I can’t remember in which blogpost I quoted the late Henry Miller, Esq., renowned plaintiff’s lawyer, but the quote is a classic: “When your witness shreds your client’s case on the stand, smile your sweetest smile, as if that was exactly the testimony you wanted, and wait for the recess to go into the hallway and sob.”
I don’t know if the Front Four attorneys for ASPRO, Inc., 2021 T. C. Memo. 8, filed 1/21/21, took Mr. Miller’s advice, but when “management fees” (deductible by the client) collide with “excessive compensation” (definitely not), and the fallout is nondeductible dividends, you don’t want this testimony from one of your client’s stockholders (who got said fees).
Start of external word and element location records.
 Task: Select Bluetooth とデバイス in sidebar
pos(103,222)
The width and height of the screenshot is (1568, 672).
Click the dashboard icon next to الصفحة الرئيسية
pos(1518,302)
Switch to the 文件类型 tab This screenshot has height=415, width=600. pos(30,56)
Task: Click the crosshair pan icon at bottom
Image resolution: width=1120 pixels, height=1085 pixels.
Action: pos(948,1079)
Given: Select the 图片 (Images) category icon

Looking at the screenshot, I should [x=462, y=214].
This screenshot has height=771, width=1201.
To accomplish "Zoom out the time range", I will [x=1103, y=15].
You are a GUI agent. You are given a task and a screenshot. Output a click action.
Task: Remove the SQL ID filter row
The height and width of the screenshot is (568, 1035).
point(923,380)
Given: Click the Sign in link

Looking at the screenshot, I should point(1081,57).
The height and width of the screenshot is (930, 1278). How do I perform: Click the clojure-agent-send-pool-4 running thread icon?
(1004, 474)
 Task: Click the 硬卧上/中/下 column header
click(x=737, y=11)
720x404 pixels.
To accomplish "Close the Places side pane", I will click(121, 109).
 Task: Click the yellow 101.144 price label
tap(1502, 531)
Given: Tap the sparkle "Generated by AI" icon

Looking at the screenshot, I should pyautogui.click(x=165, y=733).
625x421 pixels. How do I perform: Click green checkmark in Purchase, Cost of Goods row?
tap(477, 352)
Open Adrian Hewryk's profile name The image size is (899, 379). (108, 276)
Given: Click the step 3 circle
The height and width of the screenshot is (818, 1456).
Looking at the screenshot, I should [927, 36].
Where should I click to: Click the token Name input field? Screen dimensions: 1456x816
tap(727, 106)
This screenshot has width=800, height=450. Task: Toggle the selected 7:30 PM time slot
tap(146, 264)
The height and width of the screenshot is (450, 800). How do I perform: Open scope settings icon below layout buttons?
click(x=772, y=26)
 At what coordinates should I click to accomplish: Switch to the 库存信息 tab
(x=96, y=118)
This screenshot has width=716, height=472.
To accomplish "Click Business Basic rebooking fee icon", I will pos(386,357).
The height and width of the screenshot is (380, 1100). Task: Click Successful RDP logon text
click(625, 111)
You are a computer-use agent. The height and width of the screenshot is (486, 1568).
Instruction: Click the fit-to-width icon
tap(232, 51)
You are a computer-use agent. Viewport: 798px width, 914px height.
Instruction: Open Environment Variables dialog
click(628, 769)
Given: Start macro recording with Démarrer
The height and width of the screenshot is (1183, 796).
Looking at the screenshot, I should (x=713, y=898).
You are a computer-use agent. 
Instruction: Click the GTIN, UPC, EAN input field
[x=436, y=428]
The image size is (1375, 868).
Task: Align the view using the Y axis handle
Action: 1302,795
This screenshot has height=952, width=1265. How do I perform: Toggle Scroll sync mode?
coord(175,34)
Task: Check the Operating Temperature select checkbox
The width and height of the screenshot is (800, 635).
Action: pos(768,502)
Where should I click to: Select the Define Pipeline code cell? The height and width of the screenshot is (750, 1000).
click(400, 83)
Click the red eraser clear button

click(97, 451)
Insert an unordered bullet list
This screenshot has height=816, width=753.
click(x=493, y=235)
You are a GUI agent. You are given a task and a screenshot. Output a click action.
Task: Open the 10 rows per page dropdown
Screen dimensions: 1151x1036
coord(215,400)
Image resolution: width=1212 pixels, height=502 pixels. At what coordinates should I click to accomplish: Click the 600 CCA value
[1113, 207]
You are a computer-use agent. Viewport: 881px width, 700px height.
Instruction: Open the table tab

“One of petitioner’s board members, BM, credibly testified that he understood a dividend to be a ‘distribution of profits’; and when he was asked to describe his understanding of the difference between a dividend and a management fee, he testified that ‘a management fee is a distribution from the company that’s not taxed by the company and a distribution is a [sic] after-tax distribution of profits. * * * They’re both distributions.’” 2021 T. C. Memo. 8, at pp. 26-27. (Name omitted).
ASPRO’s three stockholders were using “management fees” paid to them in place of dividends or direct (excessive) compensation.
Judge Pugh runs through a bunch of factors, but BM’s testimony tells the whole story.
Edited to add, 1/27/21: I quoted Henry Miller, Esq.’s phrase somewhat differently in my blogpost “A Grammatical Shift,” 5/14/13.